Interview question: You have two unfair coins with respectively $p_1$ and $p_2$ probability of head. You toss both coins 3 times, first coin gets 2 heads while second gets 1 head. What is the probability $P(p_1>p_2)$?
I think that I should use bayesian inference but I am not sure how to, especially with discrete variables. And also I am not sure of how to deal with the comparison, should I do a joint distribution?

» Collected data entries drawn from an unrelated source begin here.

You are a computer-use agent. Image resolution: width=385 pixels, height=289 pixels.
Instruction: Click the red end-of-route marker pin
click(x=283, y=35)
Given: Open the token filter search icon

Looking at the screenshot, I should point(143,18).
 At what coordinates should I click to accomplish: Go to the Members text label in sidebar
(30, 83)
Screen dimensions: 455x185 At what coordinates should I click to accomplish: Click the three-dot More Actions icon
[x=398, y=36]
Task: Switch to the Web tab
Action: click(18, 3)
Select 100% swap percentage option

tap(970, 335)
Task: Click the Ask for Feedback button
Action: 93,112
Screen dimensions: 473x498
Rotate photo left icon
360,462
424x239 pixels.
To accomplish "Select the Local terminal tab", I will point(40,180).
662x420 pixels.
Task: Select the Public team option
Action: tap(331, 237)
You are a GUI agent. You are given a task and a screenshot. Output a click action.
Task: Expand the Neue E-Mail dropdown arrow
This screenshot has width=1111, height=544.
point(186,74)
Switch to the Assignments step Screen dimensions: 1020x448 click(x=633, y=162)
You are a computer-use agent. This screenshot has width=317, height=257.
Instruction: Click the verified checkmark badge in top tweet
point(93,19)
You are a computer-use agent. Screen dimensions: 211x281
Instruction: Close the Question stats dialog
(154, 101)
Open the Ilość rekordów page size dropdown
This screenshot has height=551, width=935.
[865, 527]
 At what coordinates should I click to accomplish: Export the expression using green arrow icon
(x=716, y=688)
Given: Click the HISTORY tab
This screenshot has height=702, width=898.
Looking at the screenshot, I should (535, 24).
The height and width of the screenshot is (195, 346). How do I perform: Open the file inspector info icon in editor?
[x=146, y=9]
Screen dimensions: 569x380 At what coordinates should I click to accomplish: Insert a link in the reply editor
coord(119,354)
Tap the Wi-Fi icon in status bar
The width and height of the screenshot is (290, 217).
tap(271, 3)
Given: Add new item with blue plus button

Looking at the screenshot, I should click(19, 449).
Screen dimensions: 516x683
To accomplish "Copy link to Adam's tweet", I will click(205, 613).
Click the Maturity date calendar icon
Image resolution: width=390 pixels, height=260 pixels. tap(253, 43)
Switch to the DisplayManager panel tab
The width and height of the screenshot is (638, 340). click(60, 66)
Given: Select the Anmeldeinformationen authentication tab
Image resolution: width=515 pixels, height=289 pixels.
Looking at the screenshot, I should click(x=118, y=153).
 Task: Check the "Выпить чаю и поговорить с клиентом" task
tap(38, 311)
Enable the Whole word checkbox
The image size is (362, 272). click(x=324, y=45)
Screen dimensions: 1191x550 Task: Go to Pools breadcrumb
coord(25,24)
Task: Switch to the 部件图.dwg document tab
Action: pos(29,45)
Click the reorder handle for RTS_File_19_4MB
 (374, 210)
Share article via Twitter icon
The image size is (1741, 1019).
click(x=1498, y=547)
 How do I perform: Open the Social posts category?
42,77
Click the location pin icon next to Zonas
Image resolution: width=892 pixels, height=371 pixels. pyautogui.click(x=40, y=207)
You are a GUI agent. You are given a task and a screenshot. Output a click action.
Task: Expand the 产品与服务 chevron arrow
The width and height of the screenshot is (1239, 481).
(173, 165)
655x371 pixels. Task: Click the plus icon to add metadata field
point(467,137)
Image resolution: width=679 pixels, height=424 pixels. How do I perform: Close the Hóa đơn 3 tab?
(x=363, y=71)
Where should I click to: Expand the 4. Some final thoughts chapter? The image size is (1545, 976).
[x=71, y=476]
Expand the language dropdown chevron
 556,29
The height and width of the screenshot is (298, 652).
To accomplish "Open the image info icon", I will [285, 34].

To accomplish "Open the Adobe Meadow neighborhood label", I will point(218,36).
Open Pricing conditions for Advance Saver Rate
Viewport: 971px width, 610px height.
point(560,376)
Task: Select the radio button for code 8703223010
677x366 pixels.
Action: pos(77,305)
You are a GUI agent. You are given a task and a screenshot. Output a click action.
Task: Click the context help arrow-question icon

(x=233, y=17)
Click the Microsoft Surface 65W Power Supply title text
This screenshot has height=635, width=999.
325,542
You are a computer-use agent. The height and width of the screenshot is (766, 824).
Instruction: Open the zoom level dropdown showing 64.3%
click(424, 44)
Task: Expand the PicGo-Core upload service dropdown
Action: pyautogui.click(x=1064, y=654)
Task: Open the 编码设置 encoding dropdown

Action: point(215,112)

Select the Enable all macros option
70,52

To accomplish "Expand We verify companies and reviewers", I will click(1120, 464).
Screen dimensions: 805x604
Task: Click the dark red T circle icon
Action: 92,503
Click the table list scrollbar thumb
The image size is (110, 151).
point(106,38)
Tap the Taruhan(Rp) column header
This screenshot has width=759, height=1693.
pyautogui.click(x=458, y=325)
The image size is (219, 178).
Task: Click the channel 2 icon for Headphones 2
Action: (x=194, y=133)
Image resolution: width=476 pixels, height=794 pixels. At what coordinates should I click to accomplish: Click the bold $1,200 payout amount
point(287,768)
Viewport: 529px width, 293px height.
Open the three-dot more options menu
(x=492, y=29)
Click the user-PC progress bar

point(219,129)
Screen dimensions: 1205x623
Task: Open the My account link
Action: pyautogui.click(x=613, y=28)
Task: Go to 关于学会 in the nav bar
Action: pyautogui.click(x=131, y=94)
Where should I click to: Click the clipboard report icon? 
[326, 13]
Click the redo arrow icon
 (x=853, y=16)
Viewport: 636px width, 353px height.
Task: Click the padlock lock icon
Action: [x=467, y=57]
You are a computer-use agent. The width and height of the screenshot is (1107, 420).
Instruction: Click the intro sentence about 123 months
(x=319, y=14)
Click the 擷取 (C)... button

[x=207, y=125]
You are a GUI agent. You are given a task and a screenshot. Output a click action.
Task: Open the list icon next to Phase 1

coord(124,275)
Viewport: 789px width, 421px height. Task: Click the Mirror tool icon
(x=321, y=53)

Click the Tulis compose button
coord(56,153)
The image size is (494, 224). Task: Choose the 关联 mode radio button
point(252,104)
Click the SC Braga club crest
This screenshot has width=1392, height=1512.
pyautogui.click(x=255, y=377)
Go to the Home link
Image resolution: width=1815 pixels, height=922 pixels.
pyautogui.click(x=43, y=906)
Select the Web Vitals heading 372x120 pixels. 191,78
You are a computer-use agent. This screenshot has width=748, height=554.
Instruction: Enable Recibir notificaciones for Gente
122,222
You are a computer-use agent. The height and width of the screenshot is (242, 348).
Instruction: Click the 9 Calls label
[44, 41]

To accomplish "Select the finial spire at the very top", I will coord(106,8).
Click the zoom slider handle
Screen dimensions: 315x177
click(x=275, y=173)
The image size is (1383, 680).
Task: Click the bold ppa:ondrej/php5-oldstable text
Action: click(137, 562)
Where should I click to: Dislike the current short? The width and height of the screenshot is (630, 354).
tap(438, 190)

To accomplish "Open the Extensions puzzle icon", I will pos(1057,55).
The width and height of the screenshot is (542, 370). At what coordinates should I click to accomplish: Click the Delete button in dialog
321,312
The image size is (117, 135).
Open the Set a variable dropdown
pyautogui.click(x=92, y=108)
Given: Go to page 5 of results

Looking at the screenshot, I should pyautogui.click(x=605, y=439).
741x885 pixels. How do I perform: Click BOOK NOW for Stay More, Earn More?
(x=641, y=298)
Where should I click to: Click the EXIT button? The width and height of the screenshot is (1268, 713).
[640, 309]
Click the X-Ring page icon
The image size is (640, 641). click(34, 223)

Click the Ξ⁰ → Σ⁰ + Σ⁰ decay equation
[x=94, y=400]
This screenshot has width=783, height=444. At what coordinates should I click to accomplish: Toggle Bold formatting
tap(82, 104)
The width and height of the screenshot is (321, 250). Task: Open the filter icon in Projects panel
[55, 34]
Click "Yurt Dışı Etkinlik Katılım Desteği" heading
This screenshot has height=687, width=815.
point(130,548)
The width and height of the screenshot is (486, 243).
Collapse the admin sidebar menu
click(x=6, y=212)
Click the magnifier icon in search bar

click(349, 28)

Any help is appreciated, thanks!
The answer they were probably (hopefully) looking for was that you can't tell without knowing the prior distributions of $p_1$ and $p_2$.
But lets do the calculation for the standard “uninformative” priors – the uniform prior over $[0,1]$, the Haldane prior $\frac1{p(1-p)}$ and the Jeffreys prior $\frac1{\sqrt{p(-1p)}}$.
For the uniform prior, the observations yield the posteriors $12p_1^2(1-p_1)$ and $12p_2(1-p_2)^2$, respectively, and integrating over the region where $p_1\gt p_2$ yields
\begin{eqnarray*} P(p_1\gt p_2)&=&12^2\int_0^1\mathrm dp_1p_1^2(1-p_1)\int_0^{p_1}\mathrm dp_2p_2(1-p_2)^2\\ &=&12^2\int_0^1\mathrm dp_1p_1^2(1-p_1)\left(\frac14p_1^4-\frac23p_1^3+\frac12p_1^2\right)\\ &=&\frac{53}{70}\\ &\approx&0.757\;. \end{eqnarray*}
For the Haldane prior, the observations yield the posteriors $2p_1$ and $2p_2$, respectively, and integrating over the region where $p_1\gt p_2$ yields
\begin{eqnarray*} P(p_1\gt p_2)&=&2^2\int_0^1\mathrm dp_1p_1\int_0^{p_1}\mathrm dp_2(1-p_2)\\ &=&2^2\int_0^1\mathrm dp_1p_1\left(p_1-\frac12p_1^2\right)\\ &=&\frac56\\ &\approx&0.833\;. \end{eqnarray*}
For the Jeffreys prior, the observations yield the posteriors $\frac{16}\pi p_1^{\frac32}p_1^{\frac12}$ and $\frac{16}\pi p_2^{\frac12}p_2^{\frac32}$, respectively, and integrating over the region where $p_1\gt p_2$ yields (with help from Wolfram|Alpha)
\begin{eqnarray*} P(p_1\gt p_2)&=&\frac{2^8}{\pi^2}\int_0^1\mathrm dp_1p_1^{\frac32}p_1^{\frac12}\int_0^{p_1}\mathrm dp_2p_2^{\frac12}p_2^{\frac32}\\ &=&\frac12+\frac{2^7}{45\pi^2}\\ &\approx&0.788\;. \end{eqnarray*}
So, as might have been expected, the result for the Jeffreys prior with exponent $\frac12$ lies somewhere between the ones for the uniform prior with exponent $0$ and the Haldane prior with exponent $1$.
Despite the differences, we can conclude that we should expect with a probability somewhere in the vicinity of $0.8$ that the coin that yielded heads twice has a higher probability for heads than the one that yielded heads once.